Agradeció entonces, a sus ancestras de buena nariz, la herencia olfativa. Los olores le habían guiado en la vida; podía distinguir cuando un pan o vino estaban bien o mal fermentados, si el vino era de un sitio u otro o de una colina o llano, si un pescado, fresco para otras personas, estaba empezando a dejar su frescura, si el jamón estaba bien o mal curado, si era primavera naciente o tardía por el olor de la hierba, o si estaba nevando en la sierra o quemándose los bosques, a kilómetros de distancia, por el olor del aire. Recordó también el olor frío del agua del río, el de la tierra mojada, el de los bosques en otoño y el de las algas marinas.

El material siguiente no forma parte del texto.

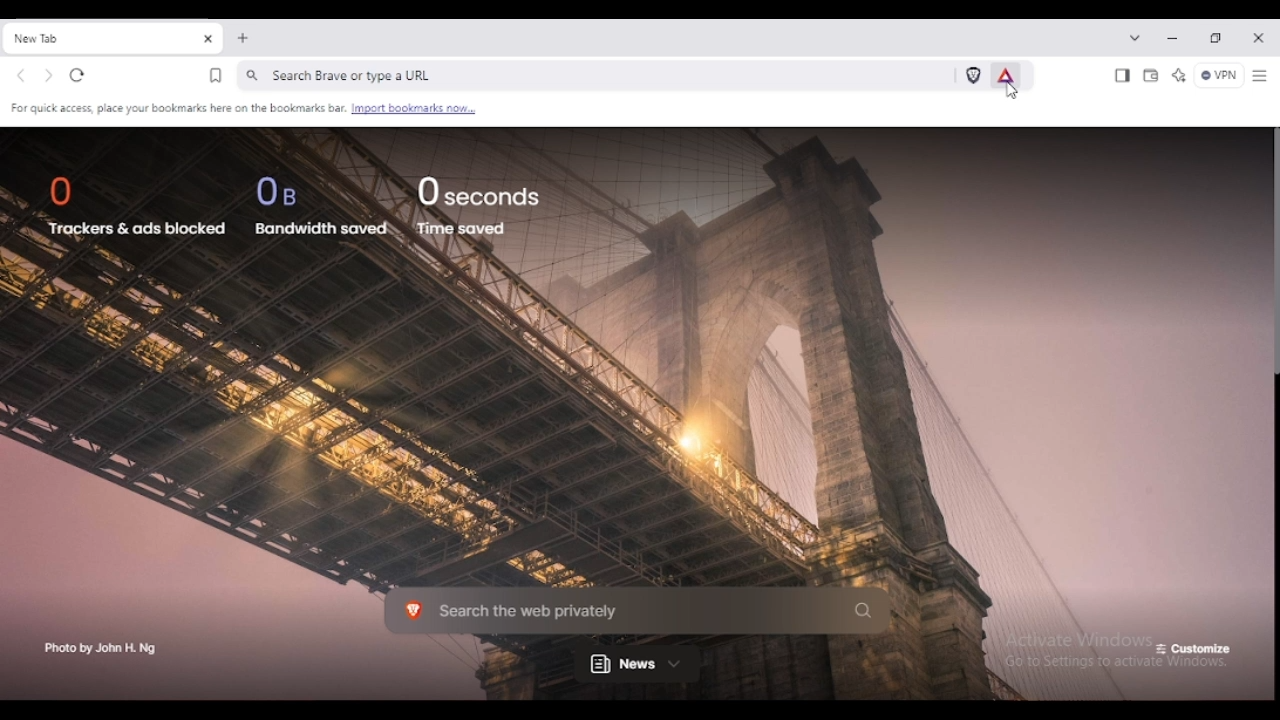 The height and width of the screenshot is (720, 1280). What do you see at coordinates (21, 77) in the screenshot?
I see `go back` at bounding box center [21, 77].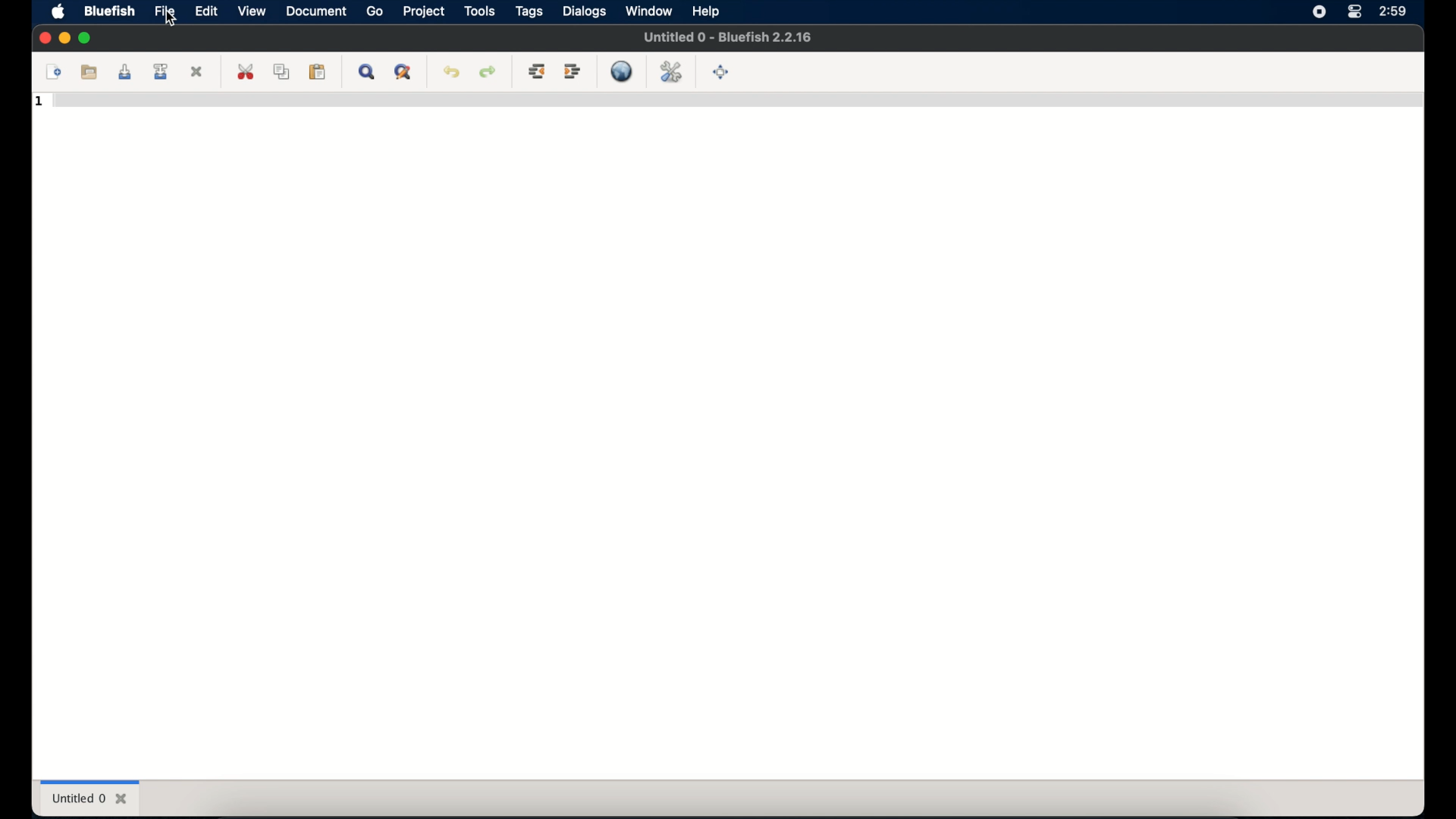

El olor del mar la llevó al aroma de un cuerpo amado, a su risa y su tacto. Aquellas manos las tenía dibujadas en sus piel y en sus entrañas y el pasado se hizo presente. Se amaban a la vez que la tierra giraba y un pájaro volaba. En aquel instante toda la vida del planeta y del universo palpitaba en su piel. Ya no había distancia entre su ser y el del otro, ni tampoco entre cualquier ser humano y ellos, ni entre el agua o las estrellas. Concentraban en un abrazo toda la vida del planeta. El sol y el agua fluían en sus manos, sus corazones y sexos. No había ya distancia ni diferencia entre el vientre o el pecho, ni entre sus sexos. Habían logrado ser la unidad y la multiplicidad y resumir en un abrazo, efímero y eterno, todo cuanto palpitaba en el cosmos. Eran terrestres y celestes a la vez, de carne y aire, abriéndose y desplegándose como inmensas alas que abarcaban todo el amor y dolor del mundo. El pasado, presente y futuro se unían en un instante. Ella era su mujer y él su hombre, pero también él era su mujer y ella su hombre. ¿Qué diferencia había? ¿Acaso esos nombres existían? Eran simplemente dos cuerpos amándose.
La memoria corporal era ya más grande que su encierro. Gracias a ella pudo morir y nacer al instante, como lo hace la tierra en invierno y primavera.